Hi, it is my first topic in this forum.

I’m trying to calculate the posterior mean with likelihood and prior distribution conjugate.
i have generated the data from N(23,10), and so i know the true standard deviation of the generator process. this sample is generated with R

i have set the prior distribution of theta like N(0,100) and the likelihood like N(\theta,10). the stan script is here.

the theory to calculate the posterior variance said that

$$\sigma_{pos}=( \frac{1}{\sigma_0}+ \frac{N}{\sigma} )^{-1}$$

i have done a script in R to calculate this, but the variance of generated sample theta is different by the theoretical variance calculated with formula

Can anyone help me to understand why the variance are different?
thanks for your help

Variance.R (1.3 KB)
Modello.Stan (198 Bytes)

Great idea to validate this kind of thing.

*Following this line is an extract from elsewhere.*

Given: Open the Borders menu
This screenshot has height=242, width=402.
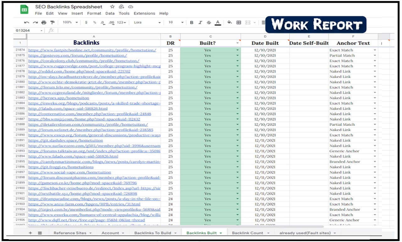Looking at the screenshot, I should click(x=239, y=22).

Unofortunately, there’s a bug in your model. You have

for(i in 1:N) Y ~ normal(theta,sigma);

which counts every data point N times. What you want is either

for (n in 1:N) Y[n] ~ normal(theta, sigma);

or more succintly and efficiently,

Y ~ normal(theta, sigma);

This is one of the programming errors we hope to catch with our new lint mode, as it’s suprisingly common.

@Bob_Carpenter thank you very much for your help, i have correct my error, and seem that the program works fine.
This is my github link for this project.

Thanks for reporting back! I’ll mark it as solved.